L’idée est plaisante. À tel point qu’une cinquième bibliothèque de rue devrait voir le jour dans le quartier Beauregard. Le projet de l’association 3 regards de Léo-Lagrange a été retenu dans le cadre du budget participatif organisé par la municipalité rennaise du 25 février au 6 mars.

Les Rennais devraient même voir fleurir ces installations dans leur ville. Le développement des bibliothèques de rue était une promesse de campagne de la maire de Rennes, Nathalie Appéré.

« Si tu veux un livre, poses-en un! »


Du troc de livres


Mais comment fonctionnent ces bibliothèques d’un genre un peu particulier? Et surtout sont-elles fréquentées par les habitants des quartiers où elles sont implantées ?

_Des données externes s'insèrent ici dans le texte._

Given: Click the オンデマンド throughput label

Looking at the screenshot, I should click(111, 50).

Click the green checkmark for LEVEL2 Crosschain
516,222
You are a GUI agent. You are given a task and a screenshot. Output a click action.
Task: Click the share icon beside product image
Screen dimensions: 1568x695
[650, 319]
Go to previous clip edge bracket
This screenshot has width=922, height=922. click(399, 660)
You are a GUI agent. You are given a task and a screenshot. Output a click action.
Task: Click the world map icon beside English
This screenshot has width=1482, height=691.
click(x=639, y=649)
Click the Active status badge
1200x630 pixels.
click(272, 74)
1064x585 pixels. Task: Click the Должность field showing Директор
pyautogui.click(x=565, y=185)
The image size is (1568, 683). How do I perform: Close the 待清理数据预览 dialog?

Question fréquentation, aucun chiffre ne permet de connaître précisément le nombre de lecteurs et pour cause : aucune inscription n’est nécessaire pour emprunter un livre. Mais les disparitions, les retours et les dépôts sur les étagères font dire aux bénévoles qui gèrent les structures que ces dernières sont utilisées.

Le principe d’emprunt est basé sur le troc, comme le résume le tag sur un mur de la bibliothèque de Bel Air : « Si tu veux un livre, poses-en un! »

Bibliothèque de rue Bel Air 2bis

Dans les faits, la règle n’est pas appliquée à la lettre. « Si les gens veulent prendre sans donner, nous n’irons pas leur courir après », précise Françoise Pham.

Néanmoins pour que le concept fonctionne, il faut tout de même qu’il y ait presque autant de dons ou d’acquisitions que d’emprunts, sinon le fonds s’épuise. Un accroc pointé par les salariés de l’association Lire et délires qui a lancé la bibliothèque de rue au centre social Carrefour 18 en janvier 2015.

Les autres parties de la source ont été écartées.